▶ _Dataset entries_
--

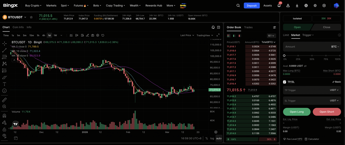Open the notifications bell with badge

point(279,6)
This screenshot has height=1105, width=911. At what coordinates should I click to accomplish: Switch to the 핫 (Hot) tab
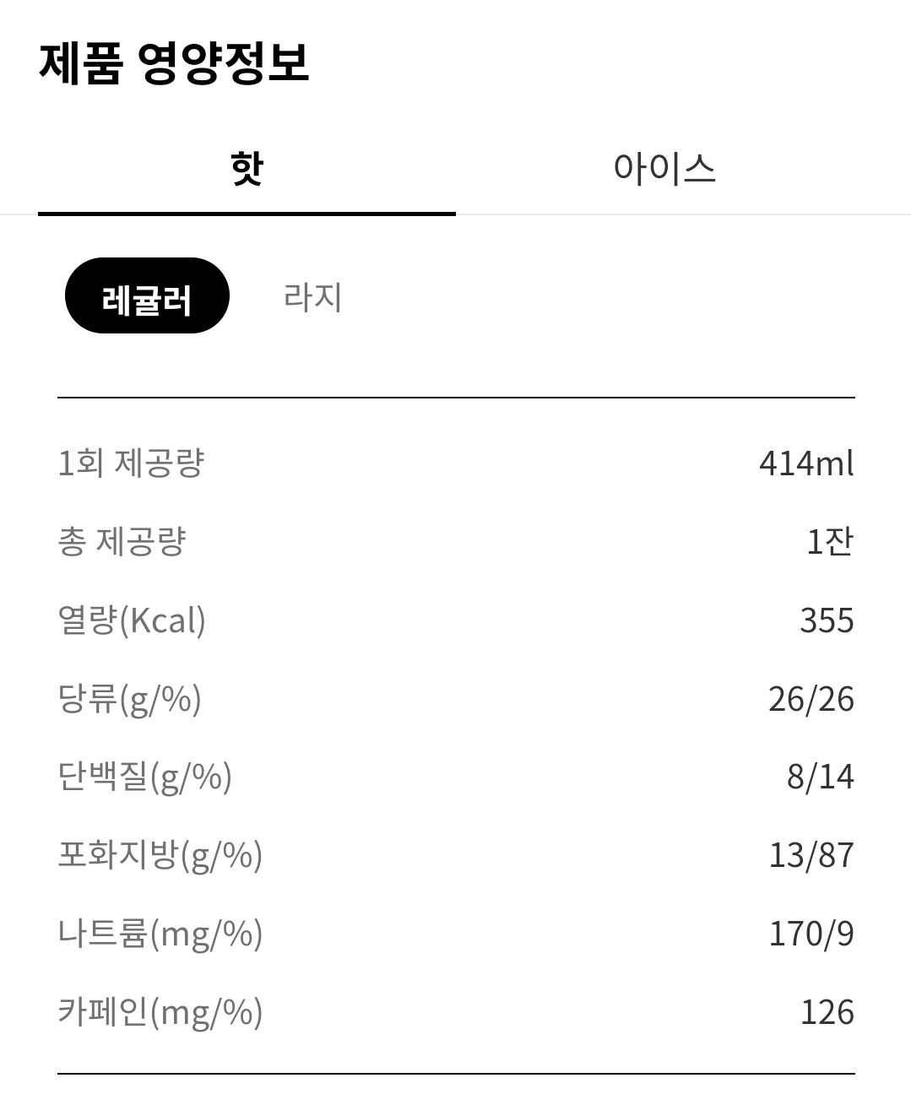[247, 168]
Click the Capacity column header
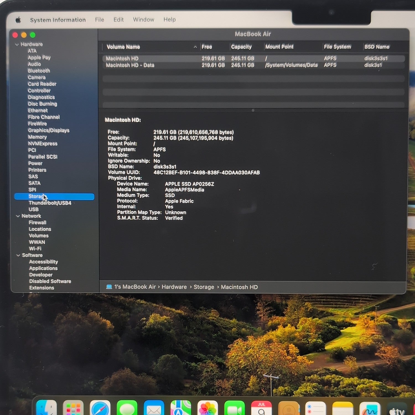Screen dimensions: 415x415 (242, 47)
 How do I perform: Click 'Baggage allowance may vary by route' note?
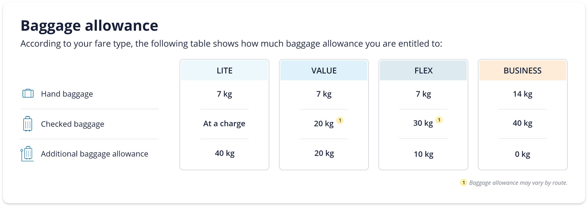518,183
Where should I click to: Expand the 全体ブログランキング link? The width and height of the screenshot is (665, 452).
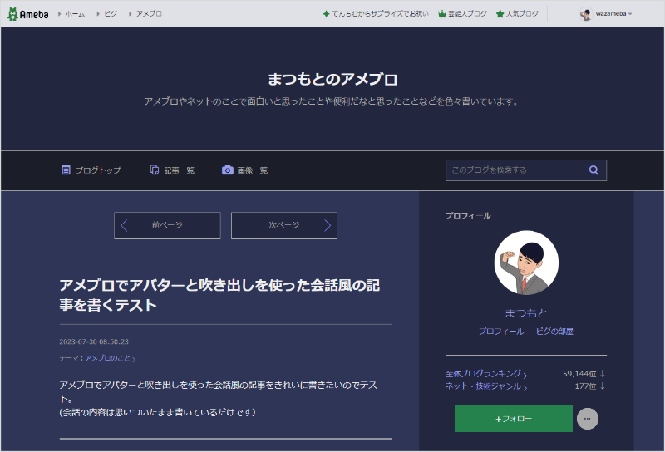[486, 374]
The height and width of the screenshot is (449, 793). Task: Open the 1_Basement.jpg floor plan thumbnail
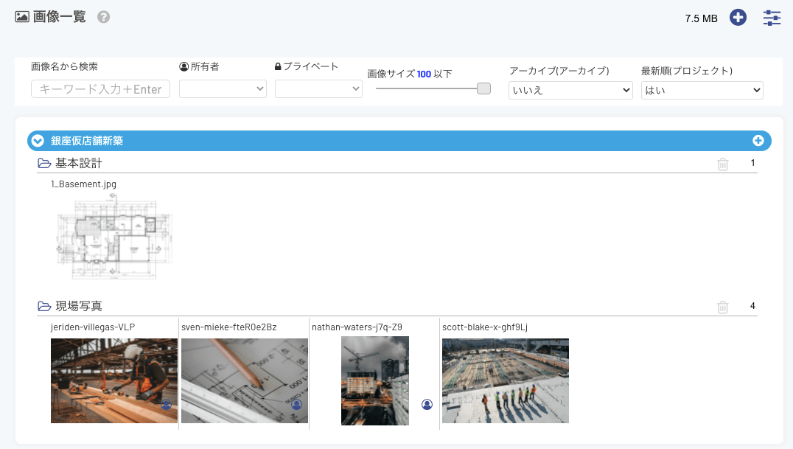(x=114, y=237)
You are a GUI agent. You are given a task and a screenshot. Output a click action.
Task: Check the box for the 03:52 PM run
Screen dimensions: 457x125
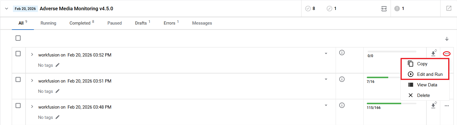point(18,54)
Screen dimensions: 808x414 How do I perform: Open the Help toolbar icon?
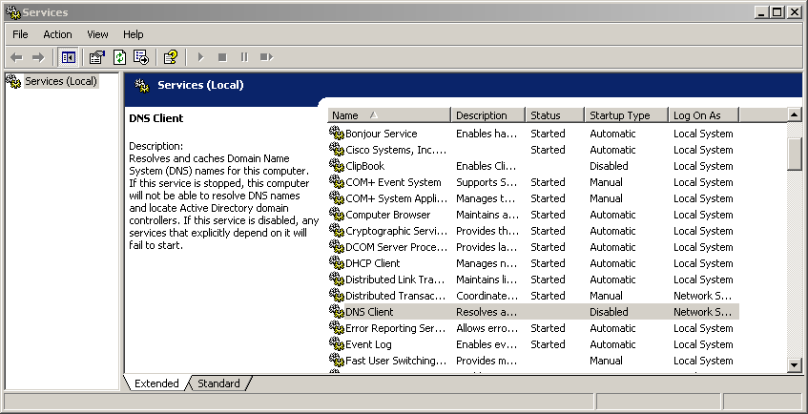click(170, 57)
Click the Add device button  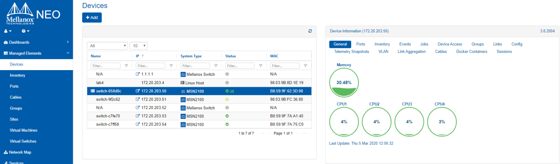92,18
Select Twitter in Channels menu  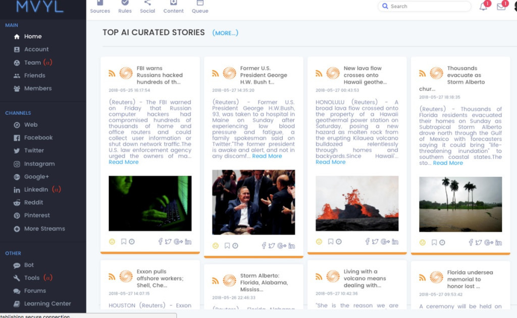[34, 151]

--

▶ _PROMPT_
From the line holding "This screenshot has" to the line holding "Task: Check the box for the 03:52 PM run", both included, retype the entries above exactly and drop the pictures.

▶ _SOLVED PROBLEM_
This screenshot has height=1105, width=911. At what coordinates should I click to accomplish: Switch to the 핫 (Hot) tab
[247, 168]
Click the Capacity column header
Screen dimensions: 415x415 (242, 47)
 How do I perform: Click 'Baggage allowance may vary by route' note?
518,183
Where should I click to: Expand the 全体ブログランキング link? The width and height of the screenshot is (665, 452).
[486, 374]
The height and width of the screenshot is (449, 793). Task: Open the 1_Basement.jpg floor plan thumbnail
(x=114, y=237)
You are a GUI agent. You are given a task and a screenshot. Output a click action.
Task: Check the box for the 03:52 PM run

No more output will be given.